During the recent Republican presidential debate, Joe Klein "attended Frank Luntz's dial group of 30 undecided--or sort of undecided--Republicans". What he observed was interesting, to say the least. Swampland (11.29.07), via BalloonJuice:
"(D)ials are little hand-held machines that enable a focus group member to register instantaneous approval or disapproval as the watch a candidate on TV. There are limitations to the technology: all a candidate has to do is mention, say, Abraham Lincoln and the dials go off into the stratosphere."

Dialing the Republicans

"In the next segment--the debate between Romney and Mike Huckabee over Huckabee's college scholarships for the deserving children of illegal immigrants--I noticed something really distressing: When Huckabee said, "After all, these are children of God," the dials plummeted. And that happened time and again through the evening: Any time any candidate proposed doing anything nice for anyone poor, the dials plummeted (30s). These Republicans were hard."

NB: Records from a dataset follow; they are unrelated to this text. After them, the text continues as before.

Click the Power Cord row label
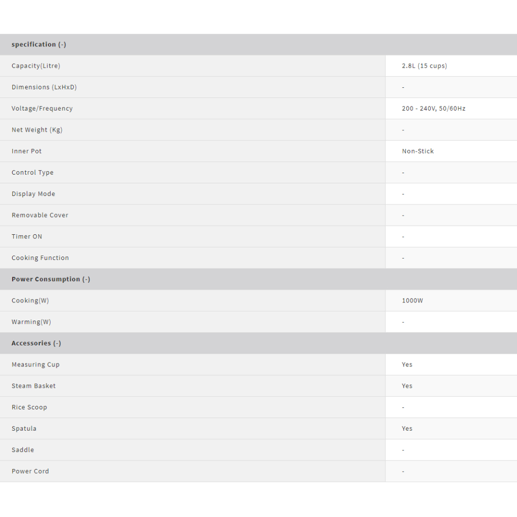517x517 pixels. (30, 471)
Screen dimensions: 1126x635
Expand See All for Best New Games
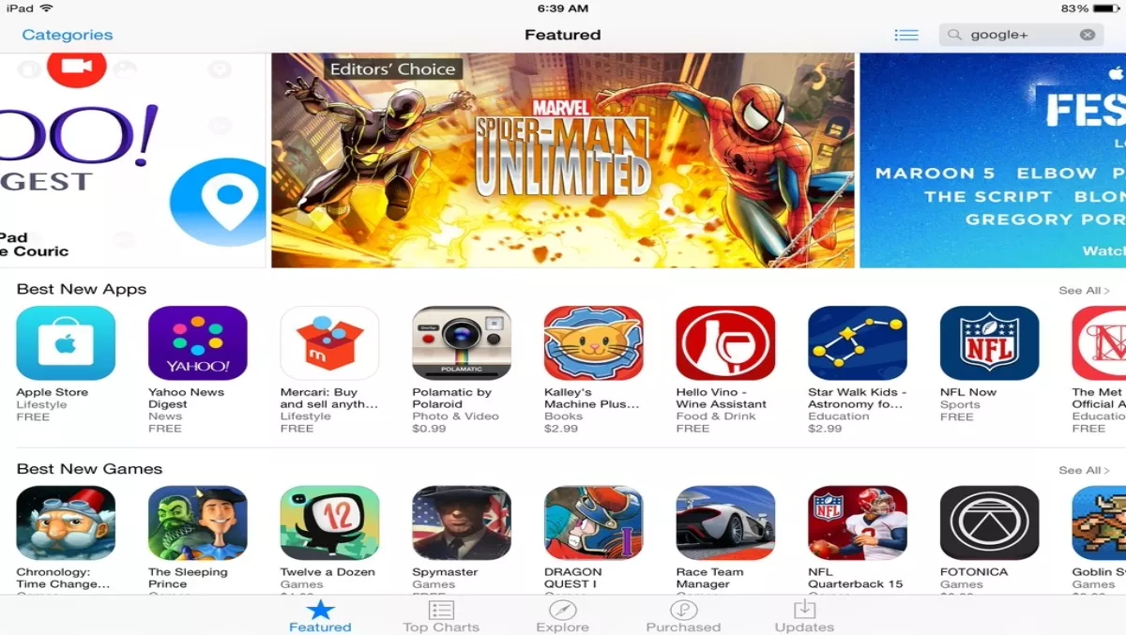[x=1084, y=470]
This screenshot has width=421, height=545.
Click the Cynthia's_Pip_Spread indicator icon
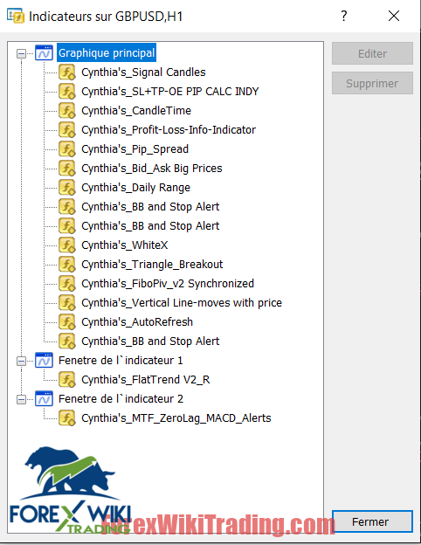click(x=66, y=149)
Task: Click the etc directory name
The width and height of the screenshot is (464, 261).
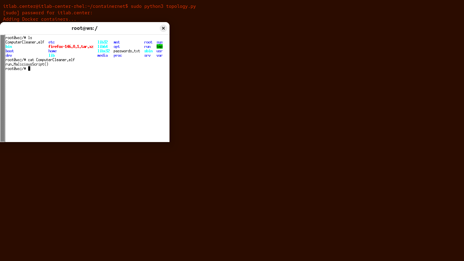Action: pos(51,42)
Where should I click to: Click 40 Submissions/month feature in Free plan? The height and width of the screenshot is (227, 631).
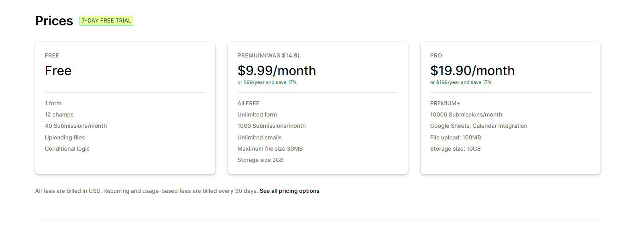click(x=76, y=126)
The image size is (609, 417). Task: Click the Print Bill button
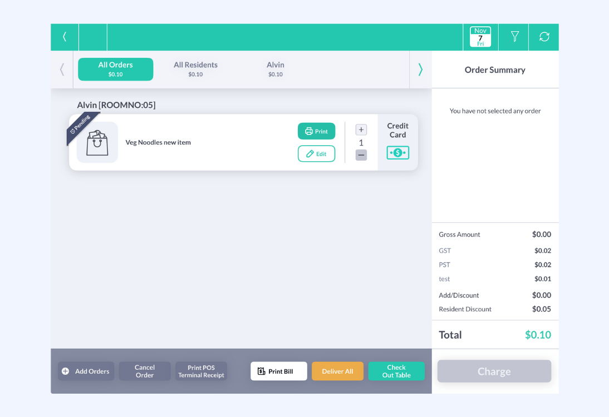point(278,371)
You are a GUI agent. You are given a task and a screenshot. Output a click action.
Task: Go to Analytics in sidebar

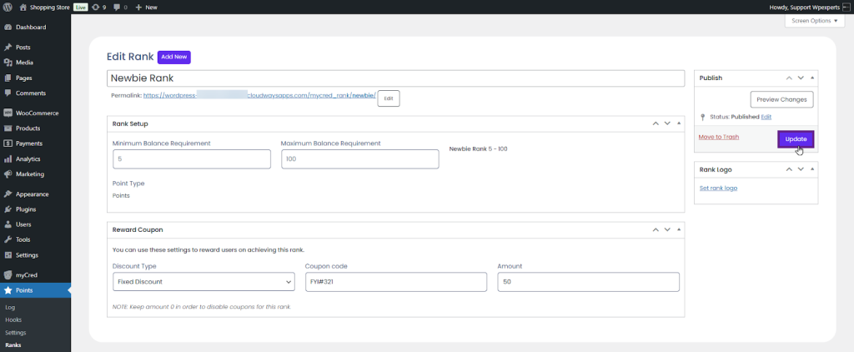28,158
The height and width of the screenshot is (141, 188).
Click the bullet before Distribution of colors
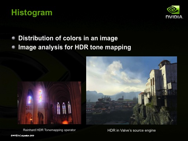tap(13, 38)
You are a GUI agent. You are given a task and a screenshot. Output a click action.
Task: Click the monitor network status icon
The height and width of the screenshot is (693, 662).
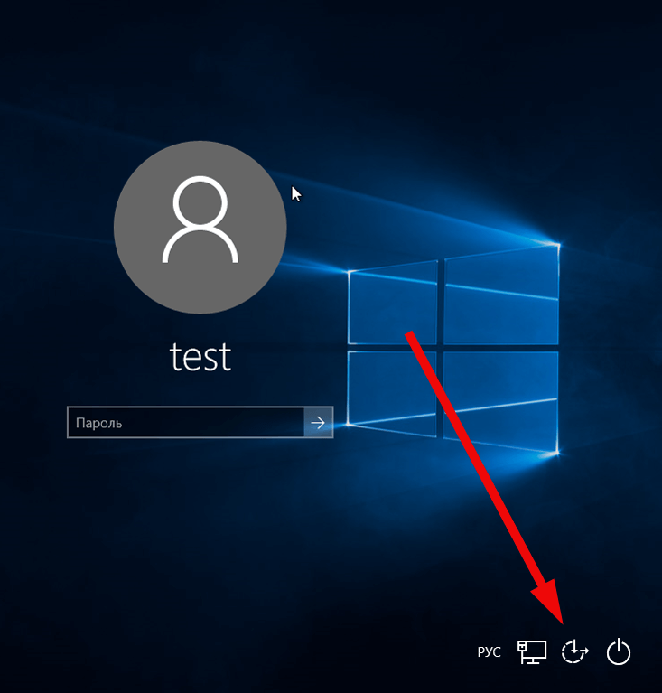(x=532, y=652)
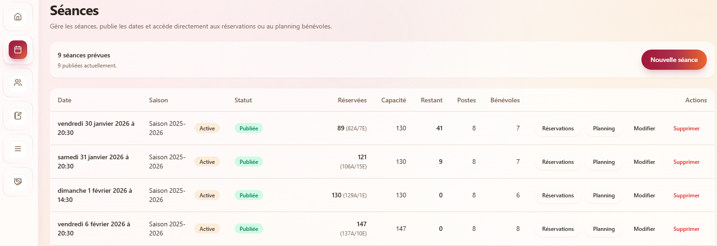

"But there was worse to come: When John McCain started talking about torture--specifically, about waterboarding--the dials plummeted again. Lower even than for the illegal Children of God. Down to the low 20s, which, given the natural averaging of a focus group, is about as low as you can go. Afterwards, Luntz asked the group why they seemed to be in favor of torture. 'I don't have any problem pouring water on the face of a man who killed 3000 Americans on 9/11,' said John Shevlin, a retired federal law enforcement officer. The group applauded, appallingly."

Nice, eh?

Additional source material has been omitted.